According to the U.N., Russia supplied and maintained jets and helicopters used in those attacks.

“My Office also continues to document repeated violations of the most brutal forms: sexual violence, mass killings, extra-judicial executions, beheadings, dismemberments, and mutilations,” Turk said.

The New York Times reported on July 31 that the junta’s “brutality against civilians” was “escalating.”

For example, on April 11, Myanmar’s military dropped what Human Rights Watch identified as a “thermobaric” munition on the village of Pa Zi Gyi in central Myanmar’s Sagaing Region.

The military claimed it had killed “terrorists” from the People’s Defense Force.

The Washington Post, however, found that at least 25 children were among the 157 people killed.

Sagaing, Myanmar’s historical heartland, has been the site of repeated massacres by junta forces.

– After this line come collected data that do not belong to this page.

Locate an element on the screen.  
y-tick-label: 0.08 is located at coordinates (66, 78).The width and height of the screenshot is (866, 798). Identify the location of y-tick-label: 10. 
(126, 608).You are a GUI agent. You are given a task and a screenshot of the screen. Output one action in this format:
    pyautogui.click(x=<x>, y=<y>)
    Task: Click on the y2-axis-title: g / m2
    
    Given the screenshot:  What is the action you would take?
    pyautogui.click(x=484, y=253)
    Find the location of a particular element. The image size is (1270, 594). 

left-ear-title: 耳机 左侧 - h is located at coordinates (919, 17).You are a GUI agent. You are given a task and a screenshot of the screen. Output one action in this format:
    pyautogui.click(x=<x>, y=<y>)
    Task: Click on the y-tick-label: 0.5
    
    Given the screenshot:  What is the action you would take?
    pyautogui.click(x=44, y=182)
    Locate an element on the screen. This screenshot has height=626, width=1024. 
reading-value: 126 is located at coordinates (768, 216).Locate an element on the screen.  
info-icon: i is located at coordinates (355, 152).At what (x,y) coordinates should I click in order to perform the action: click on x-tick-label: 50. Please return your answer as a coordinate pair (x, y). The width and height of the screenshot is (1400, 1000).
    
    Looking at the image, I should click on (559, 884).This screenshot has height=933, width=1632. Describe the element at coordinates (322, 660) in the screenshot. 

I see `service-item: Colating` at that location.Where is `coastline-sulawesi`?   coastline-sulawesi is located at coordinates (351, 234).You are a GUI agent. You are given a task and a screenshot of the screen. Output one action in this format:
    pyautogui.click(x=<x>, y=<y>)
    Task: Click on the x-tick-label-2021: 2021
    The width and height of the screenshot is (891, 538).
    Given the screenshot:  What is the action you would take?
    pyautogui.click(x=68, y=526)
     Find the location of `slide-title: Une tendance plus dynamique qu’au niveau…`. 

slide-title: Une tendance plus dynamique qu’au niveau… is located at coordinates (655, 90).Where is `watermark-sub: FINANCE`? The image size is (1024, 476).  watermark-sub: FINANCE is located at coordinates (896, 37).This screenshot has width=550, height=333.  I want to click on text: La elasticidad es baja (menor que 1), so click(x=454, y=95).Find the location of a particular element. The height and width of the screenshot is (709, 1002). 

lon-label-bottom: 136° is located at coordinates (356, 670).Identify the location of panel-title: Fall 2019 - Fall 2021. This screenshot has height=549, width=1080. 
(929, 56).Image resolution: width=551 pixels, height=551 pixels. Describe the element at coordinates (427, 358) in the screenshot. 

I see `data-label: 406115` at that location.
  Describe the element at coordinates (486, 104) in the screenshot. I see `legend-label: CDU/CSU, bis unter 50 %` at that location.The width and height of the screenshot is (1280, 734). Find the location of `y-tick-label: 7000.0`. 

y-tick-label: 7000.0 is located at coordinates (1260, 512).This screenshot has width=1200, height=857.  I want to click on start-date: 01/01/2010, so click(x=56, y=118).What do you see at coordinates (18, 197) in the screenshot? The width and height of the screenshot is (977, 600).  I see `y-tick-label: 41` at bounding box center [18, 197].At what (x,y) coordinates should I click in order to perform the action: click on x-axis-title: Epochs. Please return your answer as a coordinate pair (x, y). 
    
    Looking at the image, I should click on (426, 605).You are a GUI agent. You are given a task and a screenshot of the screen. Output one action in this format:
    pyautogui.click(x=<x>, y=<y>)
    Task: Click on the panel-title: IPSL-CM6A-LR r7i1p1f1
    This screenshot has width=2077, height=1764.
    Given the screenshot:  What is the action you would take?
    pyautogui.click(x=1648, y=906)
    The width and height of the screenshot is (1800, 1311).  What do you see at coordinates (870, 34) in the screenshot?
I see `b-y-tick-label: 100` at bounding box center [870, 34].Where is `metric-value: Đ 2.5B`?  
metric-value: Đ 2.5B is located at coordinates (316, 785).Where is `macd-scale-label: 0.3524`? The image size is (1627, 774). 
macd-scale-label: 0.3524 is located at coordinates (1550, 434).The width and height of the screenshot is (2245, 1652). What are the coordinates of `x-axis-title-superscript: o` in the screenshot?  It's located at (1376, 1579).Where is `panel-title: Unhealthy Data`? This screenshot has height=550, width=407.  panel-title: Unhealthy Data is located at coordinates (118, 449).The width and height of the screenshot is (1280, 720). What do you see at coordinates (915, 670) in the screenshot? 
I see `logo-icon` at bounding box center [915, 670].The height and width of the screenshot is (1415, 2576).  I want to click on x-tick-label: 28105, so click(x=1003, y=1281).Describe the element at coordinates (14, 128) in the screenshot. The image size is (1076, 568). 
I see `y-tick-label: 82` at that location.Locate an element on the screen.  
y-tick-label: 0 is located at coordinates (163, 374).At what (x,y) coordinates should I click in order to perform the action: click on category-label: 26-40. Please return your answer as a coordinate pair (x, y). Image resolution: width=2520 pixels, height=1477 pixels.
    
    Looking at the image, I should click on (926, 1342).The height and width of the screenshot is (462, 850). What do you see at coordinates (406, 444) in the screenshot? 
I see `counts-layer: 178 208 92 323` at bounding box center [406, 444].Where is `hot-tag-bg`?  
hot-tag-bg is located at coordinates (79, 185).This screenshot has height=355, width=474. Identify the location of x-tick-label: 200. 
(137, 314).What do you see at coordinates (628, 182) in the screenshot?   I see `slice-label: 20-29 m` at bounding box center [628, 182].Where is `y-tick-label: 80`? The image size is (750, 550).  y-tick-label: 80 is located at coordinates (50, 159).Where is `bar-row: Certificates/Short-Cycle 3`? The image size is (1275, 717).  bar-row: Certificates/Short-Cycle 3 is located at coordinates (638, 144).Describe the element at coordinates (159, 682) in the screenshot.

Junta forces and affiliated militias have also disproportionately targeted Sagaing with arson attacks.

Data for Myanmar (D4M), an independent organization that has compiled data on arson attacks, reported in August that, since the February 2021 coup, junta forces had torched nearly 75,000 homes in six regions and seven states.

Sagaing region accounted for 77% of all the homes torched.

The National Unity Government has accused the junta of killing at least 1,595 civilians in 144 mass killings between February 2021 and July 2023.

The Assistance Association for Political Prisoners (AAPP), run by Myanmar citizens in exile, said on August 28 that 4,009 people had been killed in the post-coup crackdown.